*WHAT IS BEING ASKED:* Whenever a line below holds the word "hàng", count it once; report the total and nothing else.

*RECORDS FOR THIS TASK:*
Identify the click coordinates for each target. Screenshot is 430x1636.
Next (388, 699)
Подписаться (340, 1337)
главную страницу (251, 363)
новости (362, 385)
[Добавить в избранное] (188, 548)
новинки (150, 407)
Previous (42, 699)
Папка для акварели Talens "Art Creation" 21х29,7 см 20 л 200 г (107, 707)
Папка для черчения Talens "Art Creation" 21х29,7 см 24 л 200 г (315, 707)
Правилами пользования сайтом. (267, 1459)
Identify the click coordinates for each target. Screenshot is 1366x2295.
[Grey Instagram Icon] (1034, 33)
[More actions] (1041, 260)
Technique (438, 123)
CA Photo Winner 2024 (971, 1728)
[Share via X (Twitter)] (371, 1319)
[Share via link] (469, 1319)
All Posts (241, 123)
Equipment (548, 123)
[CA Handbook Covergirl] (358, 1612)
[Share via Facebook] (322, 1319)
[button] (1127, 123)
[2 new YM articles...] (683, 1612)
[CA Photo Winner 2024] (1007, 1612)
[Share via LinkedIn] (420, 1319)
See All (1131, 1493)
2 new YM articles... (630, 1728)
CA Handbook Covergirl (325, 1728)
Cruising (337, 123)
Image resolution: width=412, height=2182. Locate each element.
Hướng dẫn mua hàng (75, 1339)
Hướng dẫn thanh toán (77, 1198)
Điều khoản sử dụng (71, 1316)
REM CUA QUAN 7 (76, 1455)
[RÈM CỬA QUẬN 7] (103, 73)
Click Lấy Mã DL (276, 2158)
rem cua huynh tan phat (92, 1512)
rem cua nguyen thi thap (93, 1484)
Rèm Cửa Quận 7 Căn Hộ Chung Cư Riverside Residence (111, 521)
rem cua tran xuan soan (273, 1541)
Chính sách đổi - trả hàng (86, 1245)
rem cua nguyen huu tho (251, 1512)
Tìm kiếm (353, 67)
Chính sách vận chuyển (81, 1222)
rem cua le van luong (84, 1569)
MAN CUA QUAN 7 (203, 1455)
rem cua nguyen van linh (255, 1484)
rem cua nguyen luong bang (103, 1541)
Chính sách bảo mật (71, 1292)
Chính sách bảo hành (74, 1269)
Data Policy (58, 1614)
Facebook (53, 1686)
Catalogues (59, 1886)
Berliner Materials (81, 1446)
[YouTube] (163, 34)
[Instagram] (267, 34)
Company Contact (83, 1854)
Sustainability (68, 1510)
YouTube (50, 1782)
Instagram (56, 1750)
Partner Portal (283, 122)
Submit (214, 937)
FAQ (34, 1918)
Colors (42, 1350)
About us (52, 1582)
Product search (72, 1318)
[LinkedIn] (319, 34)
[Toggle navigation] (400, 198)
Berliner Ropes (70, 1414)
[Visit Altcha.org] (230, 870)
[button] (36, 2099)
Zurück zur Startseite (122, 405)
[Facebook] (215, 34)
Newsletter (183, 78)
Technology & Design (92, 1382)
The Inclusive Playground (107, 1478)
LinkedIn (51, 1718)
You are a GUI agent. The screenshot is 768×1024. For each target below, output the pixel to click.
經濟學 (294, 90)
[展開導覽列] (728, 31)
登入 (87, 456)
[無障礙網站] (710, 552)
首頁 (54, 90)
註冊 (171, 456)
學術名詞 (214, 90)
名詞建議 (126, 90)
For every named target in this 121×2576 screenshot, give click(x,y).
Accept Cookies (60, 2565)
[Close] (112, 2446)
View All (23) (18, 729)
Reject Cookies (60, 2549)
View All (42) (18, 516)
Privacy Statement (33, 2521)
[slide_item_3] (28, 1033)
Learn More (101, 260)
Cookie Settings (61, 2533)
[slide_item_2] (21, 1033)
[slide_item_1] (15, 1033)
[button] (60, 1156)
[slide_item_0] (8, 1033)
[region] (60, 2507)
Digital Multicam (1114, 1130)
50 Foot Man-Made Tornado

*OUTPUT FOR THIS EXERCISE:* 2